Renting BSAs with lies, cash and a borrowed license.


Used to be, in olden times, (of yore) a garage redolent with intoxicating fumes of internal combustion engines, on 18th and Troost. I was 14, and visiting my grandmother's house for the summer on Manheim Rd. right off of 39th and Troost. I lived in Tulsa at the time, but would move back to my native KC for high school and beyond. But this was summer, and I had adventure on the mind, having outgrown model airplanes and AirBoy comic books.

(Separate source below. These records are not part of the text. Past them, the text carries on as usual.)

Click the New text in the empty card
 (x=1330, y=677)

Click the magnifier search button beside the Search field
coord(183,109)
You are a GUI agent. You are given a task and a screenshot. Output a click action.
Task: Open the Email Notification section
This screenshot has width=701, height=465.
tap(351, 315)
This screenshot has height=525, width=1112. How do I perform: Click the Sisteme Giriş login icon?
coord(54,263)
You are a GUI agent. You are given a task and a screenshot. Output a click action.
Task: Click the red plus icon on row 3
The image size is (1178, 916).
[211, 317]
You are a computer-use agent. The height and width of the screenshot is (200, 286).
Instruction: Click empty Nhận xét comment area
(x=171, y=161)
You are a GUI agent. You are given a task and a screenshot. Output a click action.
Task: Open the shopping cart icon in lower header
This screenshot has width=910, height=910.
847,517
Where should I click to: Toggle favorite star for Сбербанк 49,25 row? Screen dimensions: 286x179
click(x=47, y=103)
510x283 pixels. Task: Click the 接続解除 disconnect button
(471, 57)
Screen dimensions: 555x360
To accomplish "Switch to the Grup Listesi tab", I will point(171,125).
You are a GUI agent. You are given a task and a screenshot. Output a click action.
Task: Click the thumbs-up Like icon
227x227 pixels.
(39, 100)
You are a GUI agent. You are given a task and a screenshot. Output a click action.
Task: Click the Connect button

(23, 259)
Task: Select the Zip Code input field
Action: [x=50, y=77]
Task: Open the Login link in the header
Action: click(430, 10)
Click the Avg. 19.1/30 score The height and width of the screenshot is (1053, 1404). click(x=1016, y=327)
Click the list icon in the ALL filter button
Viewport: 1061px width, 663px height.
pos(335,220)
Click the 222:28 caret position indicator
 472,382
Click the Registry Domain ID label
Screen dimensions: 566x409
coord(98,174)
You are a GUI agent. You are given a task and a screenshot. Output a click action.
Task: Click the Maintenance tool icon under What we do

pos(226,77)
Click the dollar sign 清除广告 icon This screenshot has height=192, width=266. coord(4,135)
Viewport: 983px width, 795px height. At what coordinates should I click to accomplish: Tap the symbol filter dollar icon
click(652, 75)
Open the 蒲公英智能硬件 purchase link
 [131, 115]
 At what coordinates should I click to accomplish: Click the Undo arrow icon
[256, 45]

On a trip downtown, the streetcar passed the above-mentioned garage, and I saw, in the flash of passing, a tangle of motorcycles and a sign that had "RENT" in the message. I had ridden small motorbikes in Tulsa, anything with a motor on it. I recall a Whizzer, a sort of motorized bicycle. But i was up for bigger game. I was hard/firm on the path of an obsessive limerance with motorcycles and it has never left me, though my riding days are over. Through the years I've had mostly Harleys, but those were interspersed with other brands, British bikes among them.

I got off the return streetcar at the garage that rented BSAs and wandered through them, my hand floating over fenders, gas tanks, seats, headlights. Taking time to read the full sign I was informed these chrome and lacquered beauties were available to anyone with a valid license and a certain amount of cash for deposit and hourly fees. I would fulfill these requisites.

I borrowed a license. I had brought lawn-mowing and pin-setting money with me from Tulsa. Two days later I was back at the BSA garage of dreams.

There were no pictures on driver's licenses back then. Within minutes I was revving a BSA. One minor setback: I started to sign my real name to the contract. The man who was in charge, looked at me with narrowed eyes, said, "Not your license, right?" I flushed. He said, "Oh, go ahead." Took my money, stated a time limit, waved me out. Not exactly a business model for today's litigious society. Life was good back then.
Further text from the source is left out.